His first known office was that of praetor in the year 62 BC. After the organisation of Roman Syria, carved out as a province from the Selucid Empire by Pompey in 64 BC, it was governed by two propraetorian governors. Philippus was one of them. He succeeded Marcus Aemilius Scaurus, who had governed the province as Pompey's proquaestor pro praetore; Phillipus served there two years, from 61 through 60 BC.

Some time after 59 BC and probably after his consulship in 56 BC, Philippus married Atia, niece of Gaius Julius Caesar. This marriage made him step-father to Octavia Minor and Gaius Octavius Thurinus (future Roman emperor Augustus).

=== Consulship ===

In 56 BC, he entered office as consul with Gnaeus Cornelius Lentulus Marcellinus as his colleague. Before the two entered office, they supported putting Publius Clodius Pulcher on trial before elections for aedile; they had secured a senatorial decree to that effect, but after strenuous objections from Clodius' allies in the senate – including Quintus Caecilius Metellus Nepos (then-consul) and Gaius Porcius Cato (a tribune) – it was overruled amid demonstrations by Clodius' supporters.

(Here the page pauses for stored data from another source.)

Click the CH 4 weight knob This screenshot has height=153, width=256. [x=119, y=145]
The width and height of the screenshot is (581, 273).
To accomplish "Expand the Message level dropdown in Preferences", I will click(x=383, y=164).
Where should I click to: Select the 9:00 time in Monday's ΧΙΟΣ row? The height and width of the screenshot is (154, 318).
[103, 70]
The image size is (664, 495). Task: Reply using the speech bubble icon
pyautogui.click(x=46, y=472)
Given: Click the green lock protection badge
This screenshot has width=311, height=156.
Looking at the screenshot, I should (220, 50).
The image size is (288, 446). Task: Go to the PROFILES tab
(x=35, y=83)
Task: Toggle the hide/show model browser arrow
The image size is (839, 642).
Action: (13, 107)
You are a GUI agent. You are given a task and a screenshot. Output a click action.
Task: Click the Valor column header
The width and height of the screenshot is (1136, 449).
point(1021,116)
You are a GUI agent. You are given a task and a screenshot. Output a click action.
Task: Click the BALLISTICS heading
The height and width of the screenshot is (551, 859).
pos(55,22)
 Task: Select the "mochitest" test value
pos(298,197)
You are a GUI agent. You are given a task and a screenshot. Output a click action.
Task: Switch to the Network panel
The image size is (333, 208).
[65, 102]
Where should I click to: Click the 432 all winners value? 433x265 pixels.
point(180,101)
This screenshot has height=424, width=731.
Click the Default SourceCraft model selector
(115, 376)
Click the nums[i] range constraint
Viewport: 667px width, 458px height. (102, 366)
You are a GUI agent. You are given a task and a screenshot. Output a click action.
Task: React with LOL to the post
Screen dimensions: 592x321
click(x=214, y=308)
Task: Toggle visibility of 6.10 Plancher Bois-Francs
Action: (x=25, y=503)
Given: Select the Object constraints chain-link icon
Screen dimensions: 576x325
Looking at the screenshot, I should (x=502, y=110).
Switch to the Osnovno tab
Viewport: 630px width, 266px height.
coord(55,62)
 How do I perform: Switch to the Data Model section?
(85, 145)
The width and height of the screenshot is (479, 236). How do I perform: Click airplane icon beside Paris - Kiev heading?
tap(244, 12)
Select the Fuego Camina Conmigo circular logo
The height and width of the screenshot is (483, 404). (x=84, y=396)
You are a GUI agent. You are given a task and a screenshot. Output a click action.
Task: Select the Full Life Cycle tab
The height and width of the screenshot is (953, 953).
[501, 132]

That year, Marcellinus engaged in vehement attacks on Caesar and Pompey, which Philippus supported. The consuls together opposed extension of Caesar's Gallic command and the aims of the so-called First Triumvirate and its members.

When Crassus and Pompey decided to stand for the consulship of 55 BC, Philippus and Marcellinus opposed them; "only by desperate postponement of the elections into the following year", coupled with strong-arm intimidation tactics and Caesar's sending of his men on leave to vote in Rome, were Crassus and Pompey able to overcome the considerable opposition to them and win election as consuls in late January 55 BC.

The next year, 54 BC, Philippus joined Clodius, Cicero, Milo, Pompey, and a number of other senior statesmen (including nine former consuls) in defending Marcus Aemilius Scaurus on charges of repetundae. Scaurus, calling on connections across the aristocracy – "no other trial in the republic evoked the participation of so many distinguished and diverse individuals" – was overwhelmingly acquitted.

=== Civil war ===

In 49 BC, tensions between Julius Caesar and the senate, led by Pompey, turned to open warfare. Philippus was passed over for command by the anti-Caesarians in early January 49 BC due to his family connection to Caesar. Because of this, he was not given a province to govern for the year. However, Philippus did not take Caesar's side, passing anti-Caesar legislation in the Senate. When the Pompeians demanded all senators to vacate Italy and join them across the Adriatic, and sensing the threat implicit in the snub to Caesar, Philippus sought and received a "special dispensation" from Caesar to settle – possible outside Italy – as a neutral, which was "unlikely to have endeared him to the Pompeians". Philippus became a close friend of Cicero, who also avoided the war.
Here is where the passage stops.